A good book will haunt you, the characters lingering long after you turn the final page. Do you ever feel that? Sometimes it is hard to move on, the story still too fresh and alive. I have read a lot. I am a reader through to my very soul and I adore it. What a way to experience so much on top of what we already do in our own one life. What a way to step into another story for a short while, to experience something new and different before we are placed firmly back onto our own soil. When I discover a story that I love then I am a slower reader these days. I want to savour those moments. To stay with the story for as long as I can. As soon as I begun reading One True Thing by Linda Newbery, I knew. I knew that this was story that I wanted to take my time over. Frustrating, I know, when it has been sent to me for review and there are people waiting to hear my thoughts. I apologise Hannah and Linda for the delay but it is only because I loved it so much and just didn’t want to rush it.
When the ground shifts, where is one true thing to be found?
Jane, in her twenties, is left parentless when her father dies suddenly; a second shock follows when his Will reveals the existence of a son no-one knew of. Now Wildings, the family home, must be sold. Spanning two generations, the novel tells the story of Bridget, Jane’s mothers, trapped in an unhappy marriage on which her career depends, and of stone-carver Meg, who wants only independence but is enmeshed in conflicting loyalties and desires when Adam, a young artist, enters their lives, to devastating effect.
Now far from Wildings, Meg is bound by a promise to support Jane in her loss. Having thought of herself as an observer who saw everything, she’d forced to realise how much she failed to see – and the cost to those she loves.
The One True Thing is a heartrending story of betrayal and family loyalties, told through complex, authentically drawn characters and gorgeously evocative writing.
I was utterly enthralled by this novel. Linda writes beautifully, delicately. There is a lightness of touch with her construction of the story. The characters come alive on the page and I was lost amongst their story. Sometimes the most powerful and beautiful stories are the gentle every day tales of what it means to be human. To love and to loss. To live and to die. The seasons are honoured here with the beautiful garden at Wildings, perhaps the true love of Bridget’s life. Yet there is heartache and sacrifice. Life is complicated and messy and this story helps to remind that we are visitors here for such a short time, that nature finds a way to carry on without us. The novel touches on environmental concerns and the search for spiritual meaning in a dark and often complex world. It is also about the complexities of relationships and family But, at the heart of the story, as I see it, is love. Love, along with the pain and joy that comes with it. The pain of loss and grief and also of change when the world you thought you understood comes crashing down around you. And how it can be built back up again. There is hope within the pages.
This is a gentle but incredibly moving story. One that lingers in my thoughts long after reading and one that I thoroughly recommend.

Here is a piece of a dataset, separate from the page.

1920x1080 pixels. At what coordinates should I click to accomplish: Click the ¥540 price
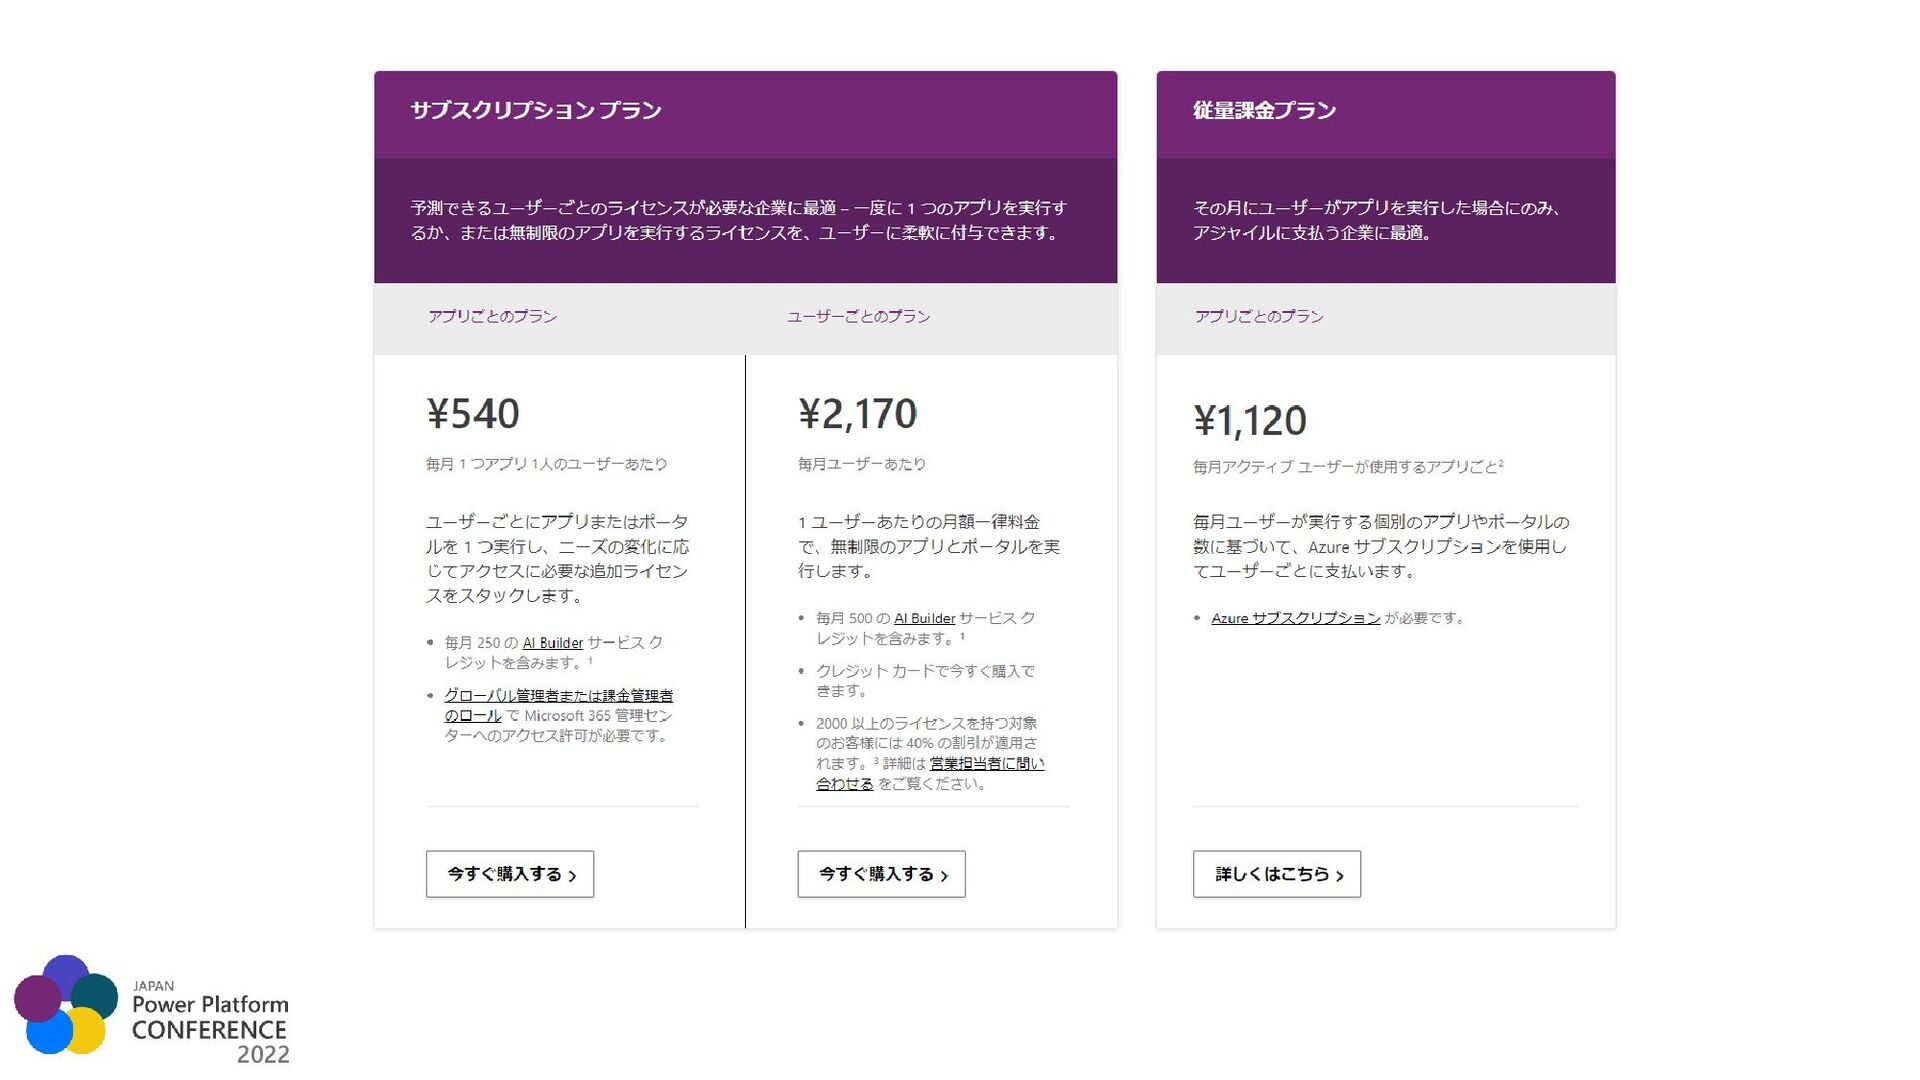pos(473,414)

Time would run out: was running out, as she stood puzzling. Time was a trickster, persuading her that there’d always be plenty to use or waste, spend or spare. Now it was slithering away. The time left to her, the only time that had meaning, would be gone before she decide what to do with it.”

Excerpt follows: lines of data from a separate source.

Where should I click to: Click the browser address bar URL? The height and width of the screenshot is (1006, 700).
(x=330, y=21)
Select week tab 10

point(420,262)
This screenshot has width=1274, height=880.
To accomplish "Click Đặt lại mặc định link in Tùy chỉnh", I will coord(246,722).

The One True Thing by Linda Newbery
About the author
Linda Newbery is the award-winning author of Set in Stone (category winner, Costa Book Awards), Quarter Past Two on a Wednesday Afternoon, The Shell House, Sisterland, Lob, The Brockenspectre, The Key to Flambards, This Book is Cruelty Free – Animals and Us and many others. She has mostly written for young readers, but Quarter Past Two on a Wednesday Afternoon was her first adult novel, published in paperback as Missing Rose. She has twice been shortlisted for the Carnegie Medal and was a judge for the Whitbread Book Awards in 2005 (the year before they became the Costa Book Awards). With Adèle Geras and Celia Rees, she edits the blog Writers Review. She is an active campaigner on animal and environmental issues.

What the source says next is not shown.